● **WHAT YOU WILL DO**
Quote, word for word, the line containing "Open the Справка menu" and all lines that follow it to the end of the records, with no pictures.

● **Saved data entries**
::::::::::
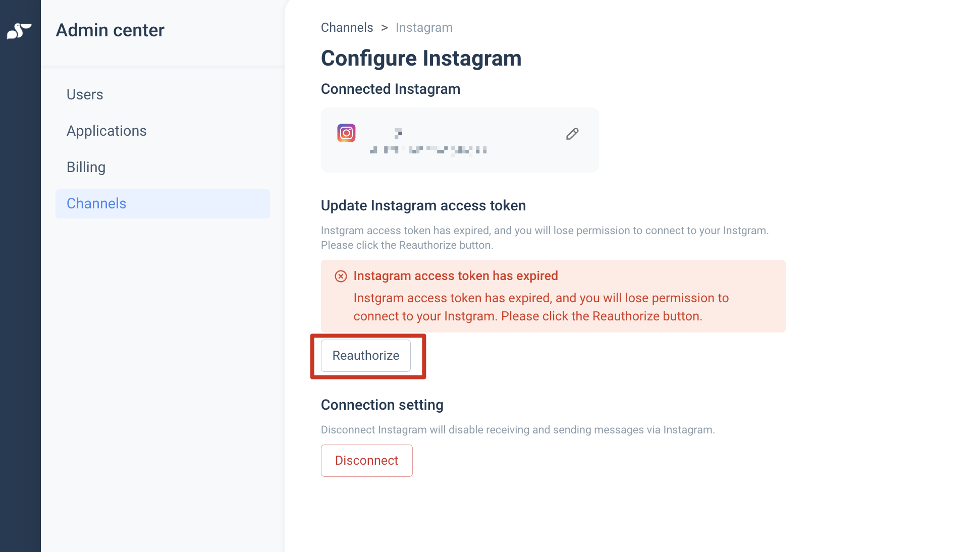
Task: Edit the connected Instagram using the pencil icon
Action: [x=572, y=134]
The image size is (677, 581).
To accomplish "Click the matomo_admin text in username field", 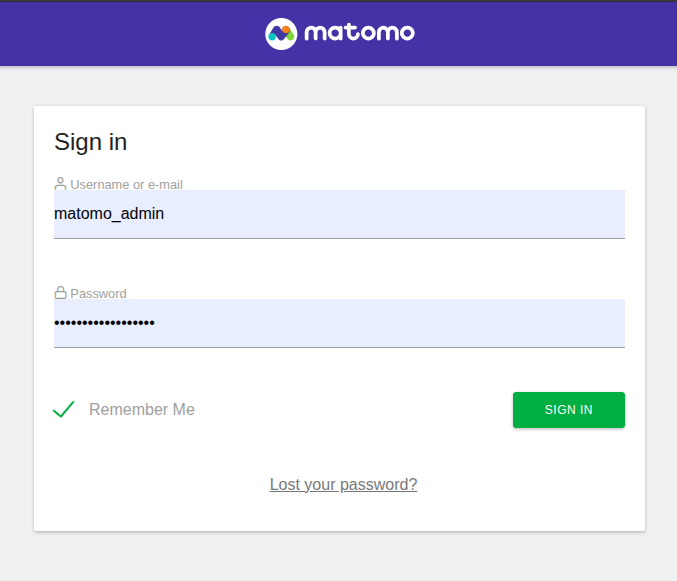I will point(109,214).
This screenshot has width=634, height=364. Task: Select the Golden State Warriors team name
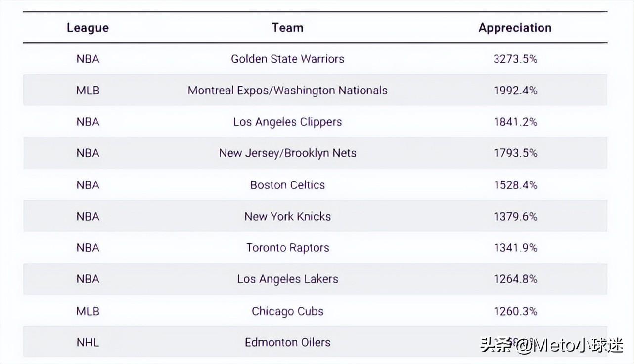click(287, 59)
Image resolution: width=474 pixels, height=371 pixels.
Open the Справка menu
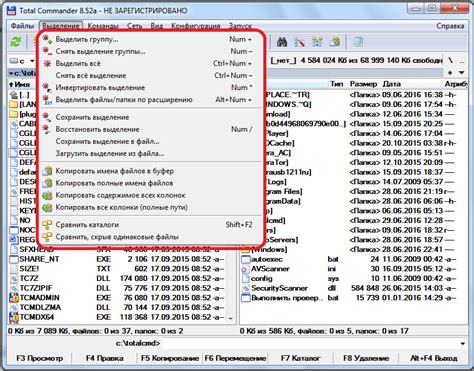click(x=450, y=26)
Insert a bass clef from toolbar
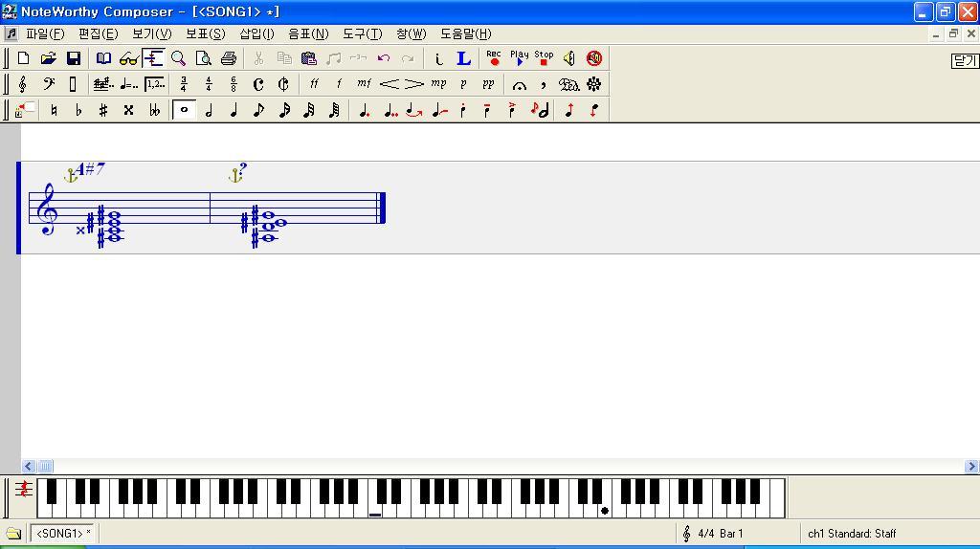The height and width of the screenshot is (549, 980). (48, 84)
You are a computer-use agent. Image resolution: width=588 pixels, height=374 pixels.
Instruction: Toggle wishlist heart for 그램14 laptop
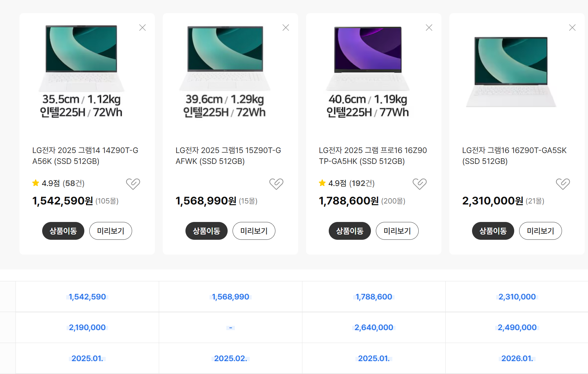click(133, 184)
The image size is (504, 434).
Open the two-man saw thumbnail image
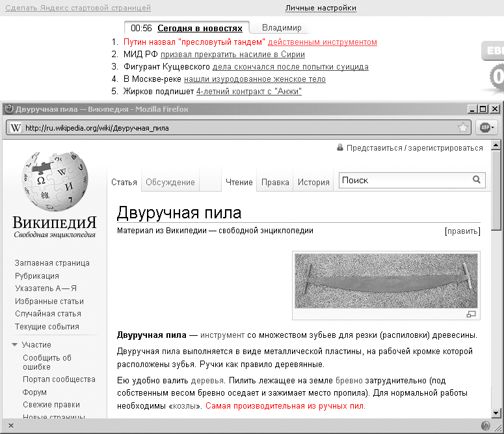click(x=386, y=281)
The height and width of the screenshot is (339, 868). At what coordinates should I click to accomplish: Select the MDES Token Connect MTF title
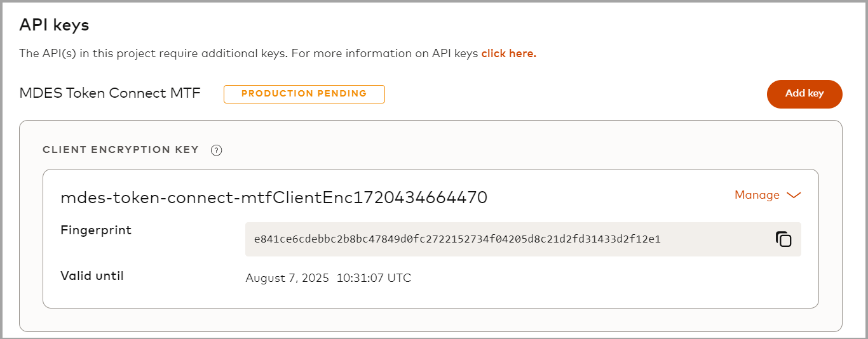(110, 93)
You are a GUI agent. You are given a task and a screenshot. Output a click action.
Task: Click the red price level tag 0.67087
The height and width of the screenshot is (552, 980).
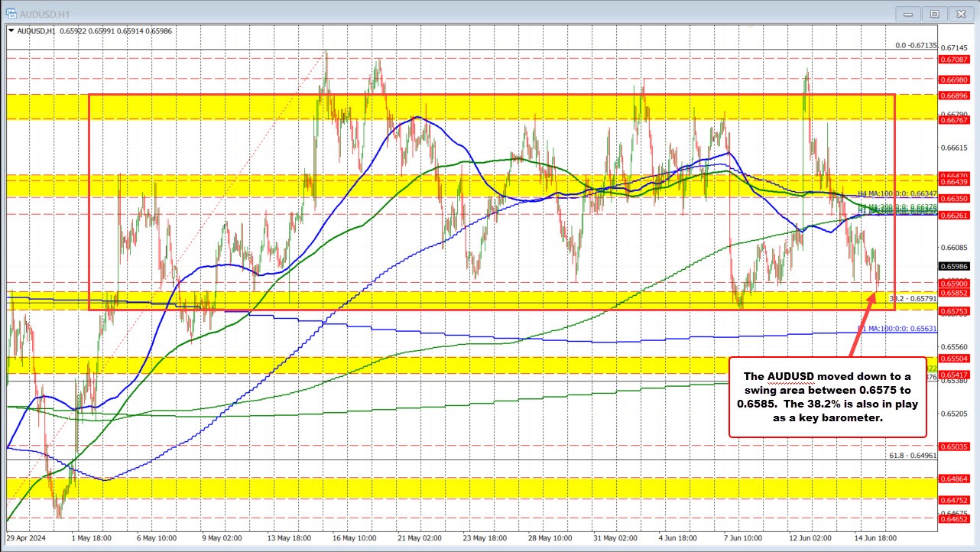point(954,57)
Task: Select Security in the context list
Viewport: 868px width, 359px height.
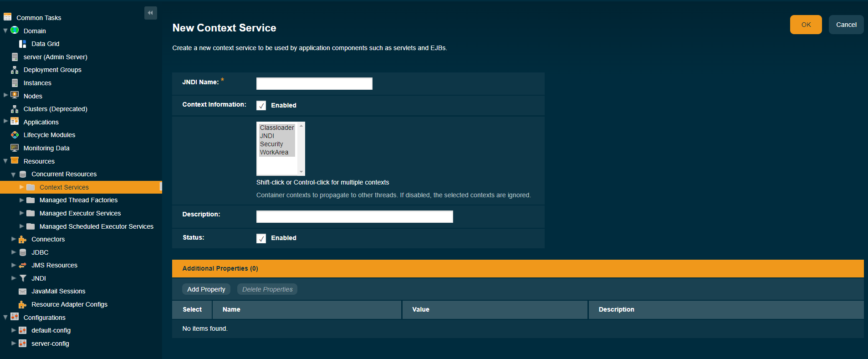Action: 271,144
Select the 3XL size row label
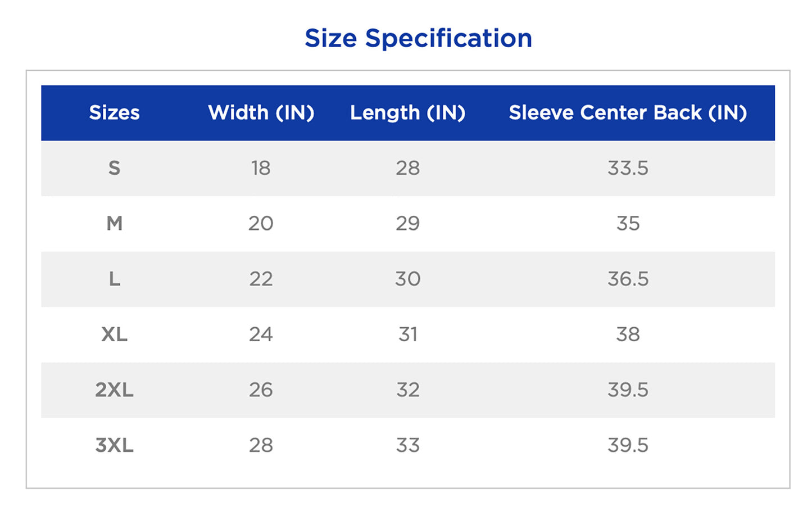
::::::::::
● **EXERCISE SOLUTION**
Open the Справка menu
click(x=450, y=26)
Insert a bass clef from toolbar
The height and width of the screenshot is (549, 980). (48, 84)
You are a computer-use agent. Image resolution: width=588 pixels, height=374 pixels.
Instruction: Toggle wishlist heart for 그램14 laptop
click(133, 184)
The image size is (504, 434).
Open the two-man saw thumbnail image
click(x=386, y=281)
The height and width of the screenshot is (339, 868). At what coordinates should I click to accomplish: Select the MDES Token Connect MTF title
(110, 93)
You are a GUI agent. You are given a task and a screenshot. Output a click action.
Task: Click the red price level tag 0.67087
The height and width of the screenshot is (552, 980).
point(954,57)
Task: Select Security in the context list
Viewport: 868px width, 359px height.
Action: 271,144
Select the 3XL size row label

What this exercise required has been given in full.